Catholic history, though, is filled with mystical visions and experiences. As with so many other aspects of Catholicism, it seems to me to be something admirable regardless of one’s personal take on it. To so vehemently defend the importance of something the rest of the “modern” world explains away is the height of either or trust. Or perhaps a mix of the two.

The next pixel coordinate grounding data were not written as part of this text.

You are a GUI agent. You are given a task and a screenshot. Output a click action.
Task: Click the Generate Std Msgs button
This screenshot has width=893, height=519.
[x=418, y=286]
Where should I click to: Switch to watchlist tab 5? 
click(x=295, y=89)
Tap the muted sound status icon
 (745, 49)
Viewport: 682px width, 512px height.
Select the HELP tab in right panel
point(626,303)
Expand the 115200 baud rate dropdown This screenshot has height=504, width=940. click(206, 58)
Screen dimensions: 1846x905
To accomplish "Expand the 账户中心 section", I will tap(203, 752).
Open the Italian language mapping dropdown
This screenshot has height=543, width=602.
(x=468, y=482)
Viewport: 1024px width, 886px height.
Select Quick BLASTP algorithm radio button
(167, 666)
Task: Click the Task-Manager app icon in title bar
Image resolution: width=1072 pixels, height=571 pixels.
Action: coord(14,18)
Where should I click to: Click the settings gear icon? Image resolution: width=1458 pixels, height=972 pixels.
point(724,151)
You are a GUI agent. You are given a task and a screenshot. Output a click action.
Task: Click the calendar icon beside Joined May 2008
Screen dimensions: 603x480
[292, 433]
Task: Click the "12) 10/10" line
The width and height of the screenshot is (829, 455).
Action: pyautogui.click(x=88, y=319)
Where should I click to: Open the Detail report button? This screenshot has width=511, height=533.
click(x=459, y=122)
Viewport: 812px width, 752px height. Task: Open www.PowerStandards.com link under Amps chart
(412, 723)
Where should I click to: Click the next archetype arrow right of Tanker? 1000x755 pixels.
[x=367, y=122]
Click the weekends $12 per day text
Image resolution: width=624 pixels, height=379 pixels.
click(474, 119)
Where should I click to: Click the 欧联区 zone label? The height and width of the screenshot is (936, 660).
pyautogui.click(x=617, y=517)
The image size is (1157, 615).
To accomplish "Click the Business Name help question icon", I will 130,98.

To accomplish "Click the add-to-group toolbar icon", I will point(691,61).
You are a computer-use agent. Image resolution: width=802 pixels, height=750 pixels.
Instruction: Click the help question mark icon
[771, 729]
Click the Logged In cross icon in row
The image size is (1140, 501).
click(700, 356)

It stands to reason that Catholics would be more included to accept mysticism than Protestants: at the heart of the Catholic faith is mystery. “Let us proclaim the mystery of faith,” says the priest at the end of the Eucharistic prayer, to which English speaking parishioners make one of four responses:

  • Christ has died, Christ is risen, Christ will come again.
  • Dying you destroyed our death, rising you restored our life. Lord Jesus, come in glory.
  • When we eat this bread and drink this cup, we proclaim your death, Lord Jesus, until you come in glory.
  • Lord, by your cross and resurrection, you have set us free. You are the Saviour of the world.

The mystery the priest speaks of is not a Mystery Machine type of mystery. In this sense, mystery simply means something we cannot fully grasp through reason.

 

#24 — Sacred Gestures

For a long time I felt a little ill at ease when I was attending a Mass and realized I wasn’t doing the gestures everyone around me was doing. On entering the Church, they dipped a finger in holy water and crossed themselves; I didn’t. When crossing in front of the tabernacle, they stopped genuflected or bowed; I didn’t. Just before entering the pews, they genuflected and crossed themselves; I didn’t. When the priest opens the Mass with “In the name of the Father, and of the Son, and of the Holy Spirit,” they crossed themselves again; I didn’t. When they spoke the creed or the Confiteor, I remain silent. When they struck their breast during the “mea culpa” phrase of the Confiteor (at least in Poland), I remained motionless. When they made the sign of the cross on their forehead, their lips, and their heart before the reading of the Gospel, my hands stayed by my side. I stood when they stood, knelt when they knelt, and sat when they sat, but otherwise, I was strictly an observer.

And I felt conspicuous.

At last I began going through the motions, literally and figuratively. What an odd feeling to begin crossing oneself at the age of thirty-eight.